Iris shares: "Depression makes sure it is felt, seen, heard, smelled, tasted. Depression doesn't stay an acquaintance. It fights to make its presence known. It is felt in blows to the head, and cuts to the wrists. Seen in everyday tasks left undone. Heard in loud cries, and sad music. Smelled in dirty clothes and burnt suicidal letters. And tasted in binge foods, and pills.
Depression is not passive. Depression is assertive, forceful, pushy. It whispers into your ear. It is convincing. It manipulates you into ignoring your best friends. It holds your hand down the street while you cross with your eyes closed. It shows you the way to an abandoned building and while you're there hands you a piece of broken glass to relieve your pain. It tells you to hang up on the suicide hotline to prevent them from judging you.
Depression pretends to be your friend. It tells you to stay in bed and rest. But it says the same thing every morning. It tells you to turn your phone off after you send a suicidal text message. It tells you to hide in closets, cars, and public restrooms while everyone else is having fun at a party because it isn't safe out there. It tells you to walk out of class and church service. It tells you to treat yourself, but says the same thing when you have $10 left for the week.
In 2017, I cut and harmed myself again. Wrote suicidal letters. Went to two different counselors. Took antidepressants. Had terrible eating habits:not eating or always eating. Depression took over most of my year. It made me lonely, angry, joyless. Filled me with fear, doubt, and insecurity. Prevented attachment and built walls.
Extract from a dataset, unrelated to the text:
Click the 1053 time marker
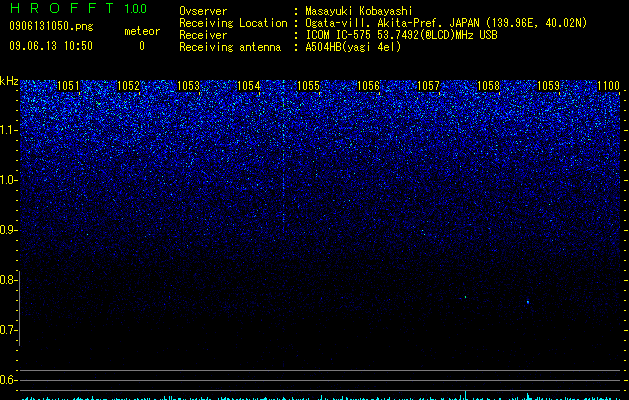 click(x=188, y=86)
Depression was and is stubborn, strong, and clingy, but it wasn't and isn't indestructible.
During my first week as a college student, I decided to make Jesus Lord of my life. But depression has been a part of my life since I was a kid. So when I felt feelings of despair I would beat myself up for not understanding Paul's command to "be joyful always".
When was God going to return to me the joy of my salvation? Why was my soul downcast? If Jesus came to bring me joy, and asked me to remain in him to make my joy complete, why wasn't I joyful? Maybe I wasn't really a disciple? But I was holding on to his teachings. Even if I couldn't muster the strength to read I would listen to the Bible. I would pray all day long. I was opening up, I was even getting professional help. Why was I so miserable?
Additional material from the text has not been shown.